U of G graduate student Genevieve Lalonde won the bronze medal in the women’s 3,000m steeplechase with a time of 9:53:03. As an undergraduate, Lalonde won Canadian Interuniversity Sport (CIS) and the Ontario University Athletics (OUA) honours and helped the Gryphons to six national championship titles. She has qualified for the world championships in Beijing and hopes to race in the 2016 Summer Olympics in Rio de Janeiro, Brazil. Lalonde trains with the Speed River Track Club in Guelph. She is working on a master’s degree in geography.
Former Gryphon runner Alex Genest took home the silver medal in the men’s 3000m steeplechase with a time of 8 minutes 33.83 seconds. Genest competed at the 2012 Olympics. As a university student, he won several national and provincial championships and titles while at U of G and the Université de Sherbrooke. He also trains at the Speed River Track Club.

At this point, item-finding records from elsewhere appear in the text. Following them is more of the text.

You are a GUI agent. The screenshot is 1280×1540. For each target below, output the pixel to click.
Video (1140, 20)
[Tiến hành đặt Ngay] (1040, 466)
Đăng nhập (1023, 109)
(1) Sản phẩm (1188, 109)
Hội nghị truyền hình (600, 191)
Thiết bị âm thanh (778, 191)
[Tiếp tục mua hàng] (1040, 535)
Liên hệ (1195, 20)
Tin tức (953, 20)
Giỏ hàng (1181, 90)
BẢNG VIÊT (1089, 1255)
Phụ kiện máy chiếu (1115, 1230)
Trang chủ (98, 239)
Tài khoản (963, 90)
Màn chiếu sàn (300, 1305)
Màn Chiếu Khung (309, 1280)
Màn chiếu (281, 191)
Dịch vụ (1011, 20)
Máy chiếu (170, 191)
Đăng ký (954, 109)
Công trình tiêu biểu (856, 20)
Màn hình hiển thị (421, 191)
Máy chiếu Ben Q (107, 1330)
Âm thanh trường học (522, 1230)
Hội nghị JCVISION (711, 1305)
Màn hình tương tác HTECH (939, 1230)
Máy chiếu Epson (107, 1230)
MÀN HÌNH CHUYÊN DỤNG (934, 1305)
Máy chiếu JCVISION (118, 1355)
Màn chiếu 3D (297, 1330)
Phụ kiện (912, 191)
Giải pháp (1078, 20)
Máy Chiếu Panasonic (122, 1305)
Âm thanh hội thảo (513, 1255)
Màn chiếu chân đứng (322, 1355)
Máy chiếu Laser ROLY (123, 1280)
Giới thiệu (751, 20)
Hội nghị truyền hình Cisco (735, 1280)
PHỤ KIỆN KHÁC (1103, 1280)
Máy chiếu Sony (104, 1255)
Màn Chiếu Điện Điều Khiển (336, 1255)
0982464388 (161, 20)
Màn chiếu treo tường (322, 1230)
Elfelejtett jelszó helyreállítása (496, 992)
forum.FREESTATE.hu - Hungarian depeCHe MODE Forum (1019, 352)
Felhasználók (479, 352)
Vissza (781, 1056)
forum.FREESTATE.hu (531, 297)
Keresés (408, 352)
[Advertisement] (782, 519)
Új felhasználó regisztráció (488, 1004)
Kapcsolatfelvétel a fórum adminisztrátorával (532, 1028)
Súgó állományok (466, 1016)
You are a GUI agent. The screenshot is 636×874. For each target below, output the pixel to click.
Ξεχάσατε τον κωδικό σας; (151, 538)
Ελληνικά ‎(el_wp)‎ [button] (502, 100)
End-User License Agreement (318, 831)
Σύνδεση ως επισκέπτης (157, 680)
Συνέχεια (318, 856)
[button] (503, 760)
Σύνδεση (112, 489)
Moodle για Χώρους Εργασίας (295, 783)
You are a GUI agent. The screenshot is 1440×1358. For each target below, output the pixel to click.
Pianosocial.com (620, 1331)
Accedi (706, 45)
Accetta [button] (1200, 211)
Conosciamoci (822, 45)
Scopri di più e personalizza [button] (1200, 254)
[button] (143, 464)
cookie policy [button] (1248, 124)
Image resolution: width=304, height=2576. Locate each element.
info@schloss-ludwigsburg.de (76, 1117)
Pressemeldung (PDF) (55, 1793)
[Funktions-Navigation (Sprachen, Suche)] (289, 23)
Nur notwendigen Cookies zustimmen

U of G student and swimmer Evan Van Moerkerke was part of the silver medal-winning men’s 4×100 metre freestyle relay team. They finished in 3:14.32, 66-one-hundredths of a second behind Brazil. Van Moerkerke is only the third Gryphon swimmer in school history to be selected to Canada’s national team. In addition to the Pan Am Games, the crop, horticultural and turfgrass sciences major will represent Canada at the World Championships in Russia. He is only the 12th Canadian to ever break the 50-second barrier in the 100-metre freestyle. He won a silver medal in the event at the 2015 CIS championships.
Former Gryphon wrestler Korey Jarvis won the silver medal in the men’s 125kg event. He has trained with the Guelph Wrestling Club for more than a decade, and won the CIS championships in 2011 as a rookie at U of G. He’s competed at the Pan Am Games twice previously, in 2007 and 2011.
U of G alum Lee Parkhill won Canada’s first-ever Pan Am sailing medal. He took the bronze in the laser class, beating out some highly-ranked competitors from the United States and Argentina. The 2010 BComm graduate will represent Canada at the 2016 Summer Olympics. He lives and trains in Oakville.
Former Gryphons field hockey player Brienne Stairs helped Canada win a team bronze medal at the Pan Am Games. She scored the game’s lone goal as Canada beat Cuba 1-0, scoring in the 51st minute of play. While at U of G, Stairs was named the OUA Player of the Year and U of G’s Sportswoman of the Year, and often led the league in scoring.
Chris von Martels, a former diploma student at U of G’s Ridgetown campus, won the bronze medal in the individual dressage and a silver in the two-day team dressage event. He was making his debut at a major Games with Zilverstar, an 11-year-old bay Dutch Warmblood gelding. He will now compete in the United States and Europe during the next few months in hopes of qualifying for the 2016 Olympics.
Former U of G student Britt Benn, a 2014 sociology graduate, was part of the gold medal-winning women’s rugby team. The Canadian women defeated the United States 55-7 July 12. Benn and the rest of the team has qualified for the 2016 Olympics. Benn, from Napanee, was a five-year member of U of G’s women’s rugby team. She was named the OUA MVP, CIS Player of the Year, and was nominated for CIS Athlete of the Year. She also won five team OUA gold medals, three bronze, two CIS silvers and one national championship title.
Other current and former U of G athletes competed in the Pan Am Games, and many U of G faculty and staff are assisting as volunteers and on-site staff.
The Games, which took place in southern Ontario July 10-26, brought together athletes from the Americas. The Games take place every four years — in the year before the Summer Olympics — and began in 1951.